Aku selalu merasa ketakutan. Takut akan kemungkinan harapanku tidak sesuai dengan apa yang terjadi. Sepanjang masa menunggu itu, kau membawaku masuk ke dalam duniamu. Ketakutanku semakin menjadi-jadi, Ann.
Ann, ternyata benar. Apa yang ku takutkan terjadi. Kau tidak memberiku kabar hari itu. Sepanjang hari aku menunggumu. Sejujurnya, aku kecewa kepadamu. Kau hanya memberiku selembar kertas.
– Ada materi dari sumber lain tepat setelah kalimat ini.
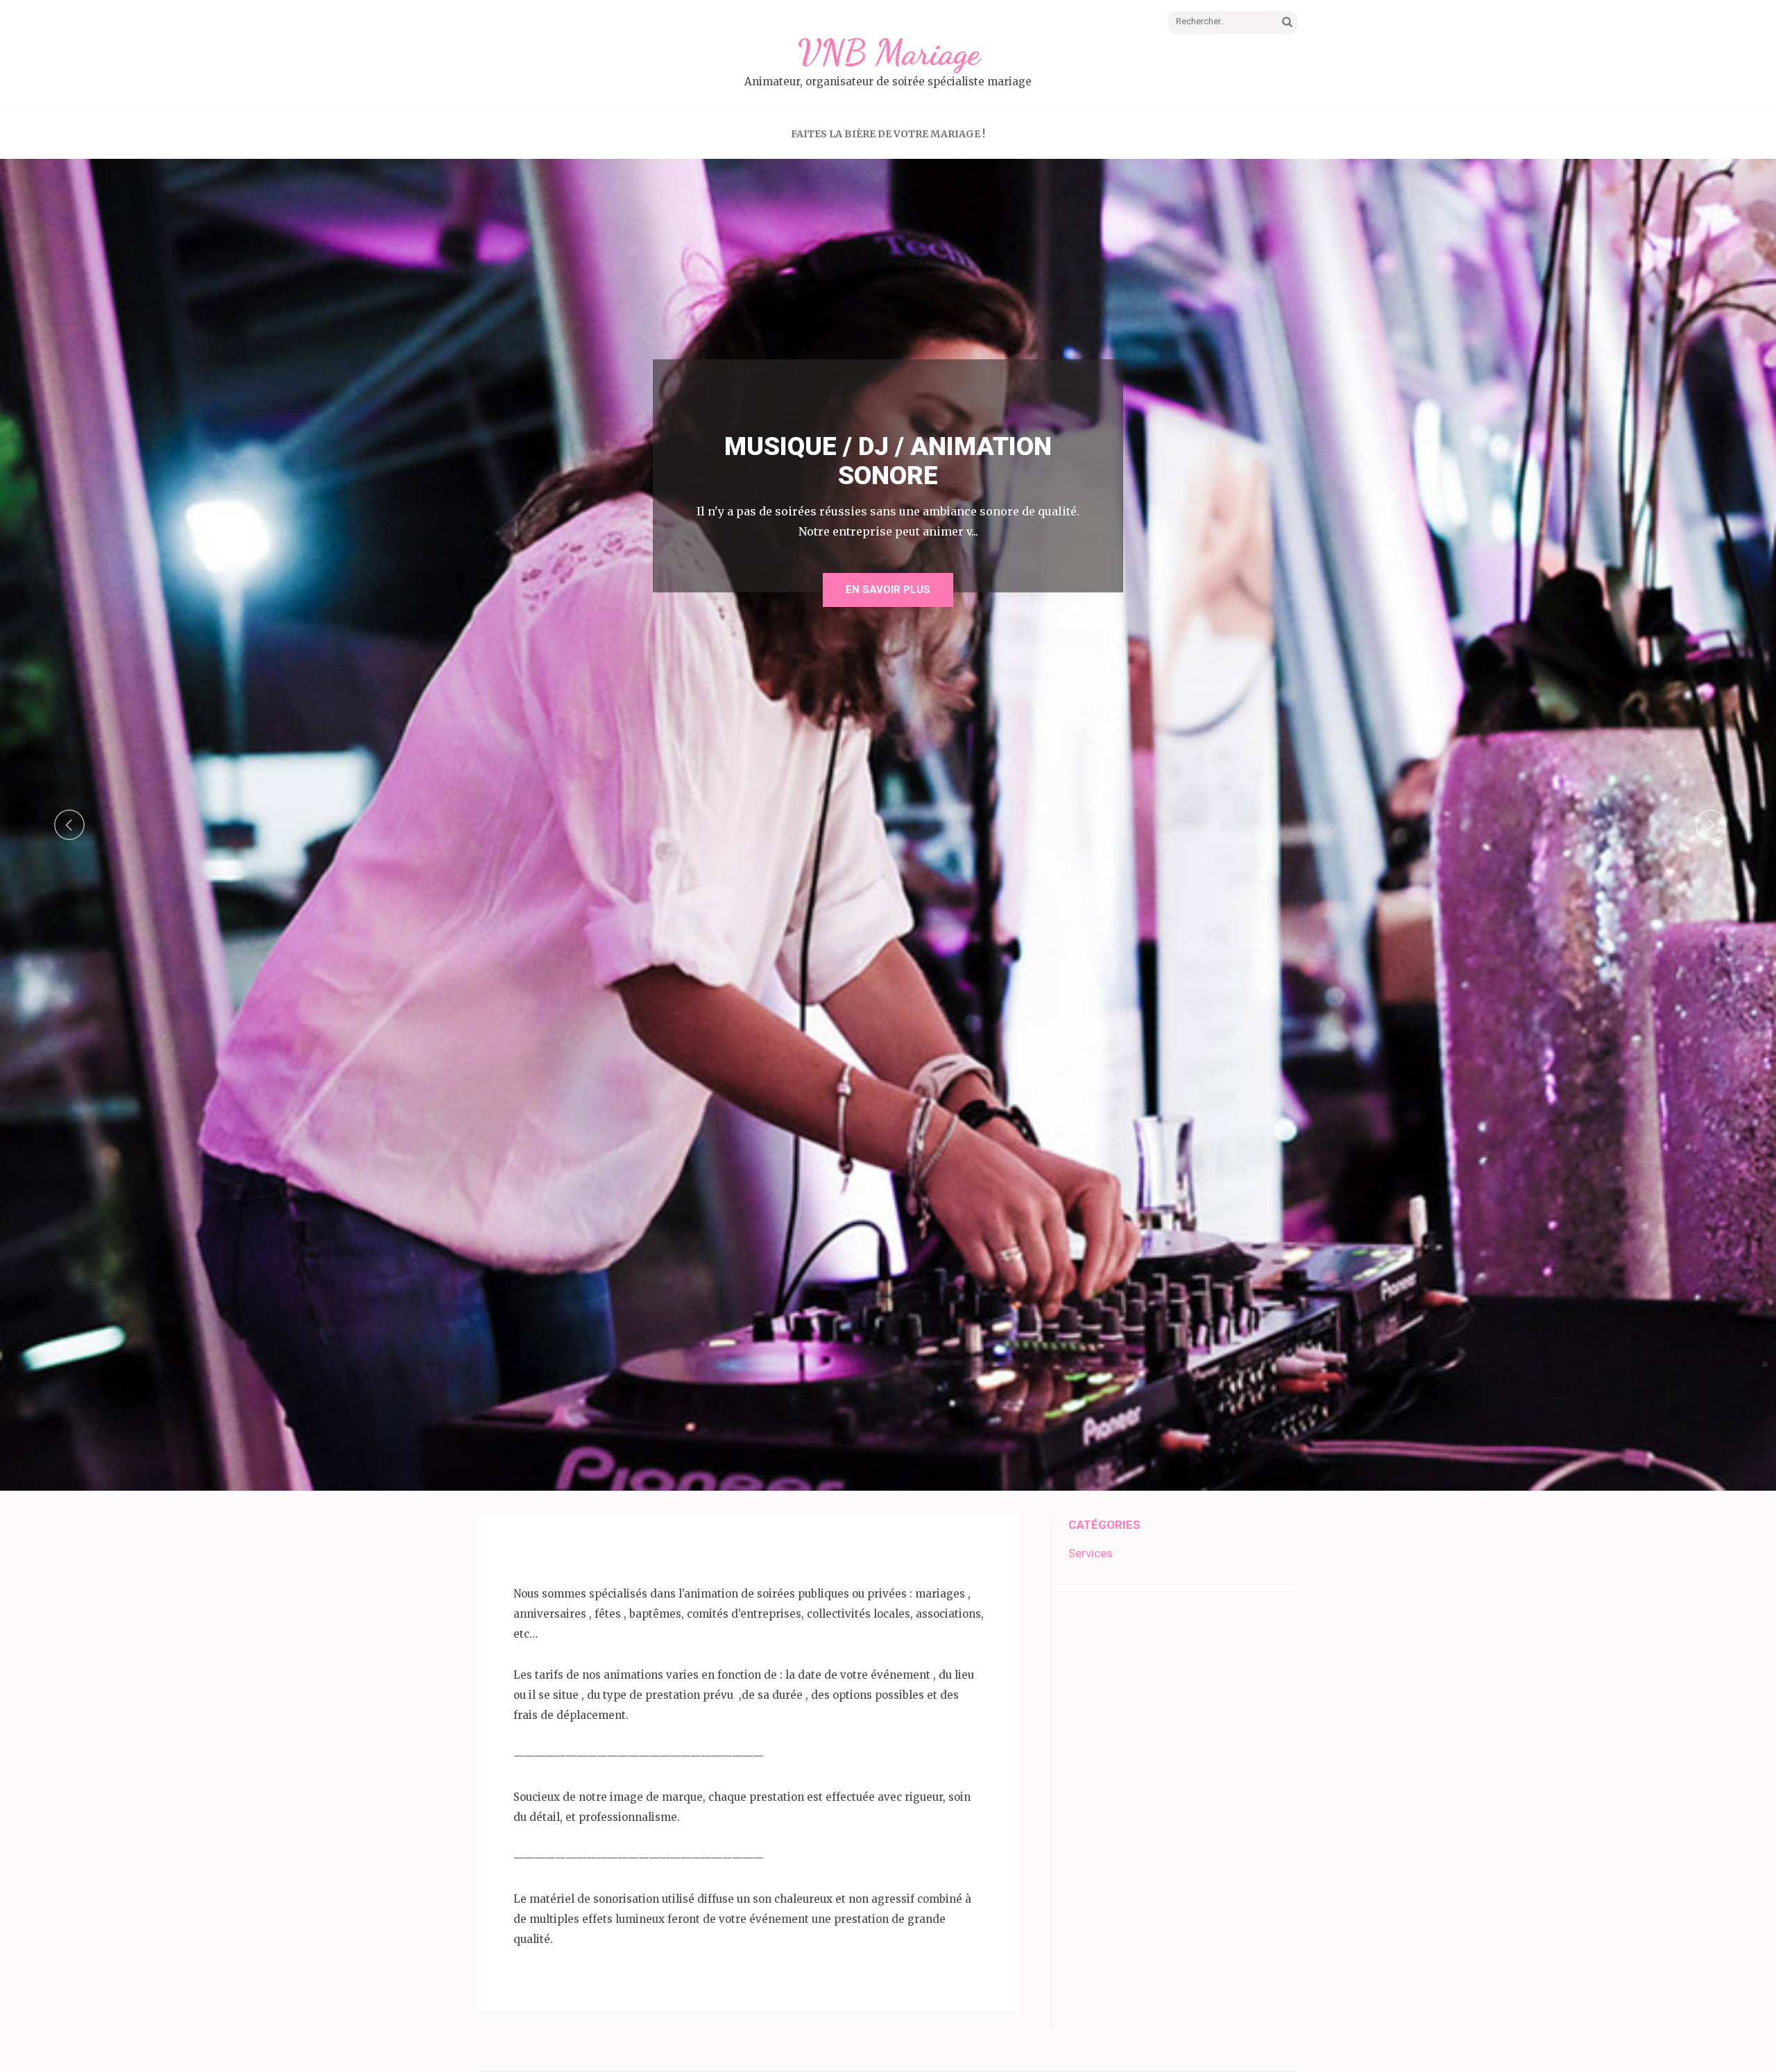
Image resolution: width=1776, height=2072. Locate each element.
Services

Seolah seperti itulah perasaanmu kepadaku.
Sementara pada kenyataan hari itu, kau menamparku, memintaku sadar. Mungkin ini kesalahanku. Aku tidak pernah menyiapkan kemungkinan saat kau tidak membalas perasaan yang sama. Aku menjadi lelaki paling cerewet, Ann. Aku butuh banyak teman bicara. Hingga aku sadar satu hal.
"Bukan patah hati yang akan membuat seseorang mati. Namun, cinta yang terlalu besar yang tak bisa ia kendalikan."
Semenjak hari itu aku berusaha berdamai dengan diriku sendiri. Aku menenangkan hatiku berkali-kali. Menata semua yang sempat tidak terkendali. Sebab, aku percaya, jika nanti kau memang untukku, selama apapun waktu, akhirnya kau akan denganku juga.
"Kamu tak usah mengikuti kegilaanku. Jika kamu lelah, kamu boleh istirahat. Aku akan terus menungguimu. Bukankah cinta harusnya seperti itu. Saling menguatkan saat satu di antara kita mulai lemah. Bukan meninggalkan dan mencari yang baru. Paling tidak, masih ada langit yang tidak pernah meninggalkan kita".